What matters mostly is the depreciation of human capital when ageing enhances it. This has a strong effect on growth in our model and the optimal policy is to increase the growth rate of overall labour supply and incur the cost of putting more labour into education.Footnote 21 This reduces the growth rate of the dependency ratio. The increase in labour supply growth will not only come from reserves but also from full-time workers working more hours in response to increasing wages. This in turn will lead to a lower growth rate of wages. As the growth rate of GDP per capita will fall, the welfare cost of ageing are likely to be higher than in models with exogenous productivity growth (see Ludwig et al. 2012).

Going from human capital models to R&D models would not change much, because labour (and capital in a lab-equipment model; Rivera-Batiz and Romer 1991) then would produce a growth rate of the number of intermediates rather than human capital, both of which represent technical change in their respective model class. In semi-endogenous growth models, there is most likely a similar impact of reductions in population growth on the long-run growth rate as shown by Prettner and Trimborn (2017).Footnote 22 Including human capital makes these models similar to the Lucas model used here (Strulik 2005). Neither fully nor semi-endogenous growth models should be ruled out according to the current state of evidence.

Another candidate for changing results or making them richer is the introduction of population vintages and cohort specific survival laws as in Boucekkine et al. (2002) or in Cervellati and Sunde (2013), who use survival laws with two and three parameters respectively.
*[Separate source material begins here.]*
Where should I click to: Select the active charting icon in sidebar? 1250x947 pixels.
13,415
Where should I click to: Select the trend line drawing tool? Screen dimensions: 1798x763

This would allow analyzing the effect of population changes per vintage stemming from earlier years. However, variations in death rates are small for years that are more recent. The implied loss of human capital discussed above seems to be more important.

Finally, endogenous growth rates of the population through endogenous fertility in connection with labour supply and growth, both endogenous, would lead to a differential equation in fertility. Simulations can then treat fertility shocks as of fifty years ago. We will consider doing this in future research.

It is clear though that all such modelling efforts would have to go through the same steps we have done: adjust the models, find a good calibration, also with the help of estimations when parameters are not readily available from the literature. Then, solving these models will again have to deal with non-linearities, at least where linearization can distort the results. We hope that our contribution helps making progress in this direction.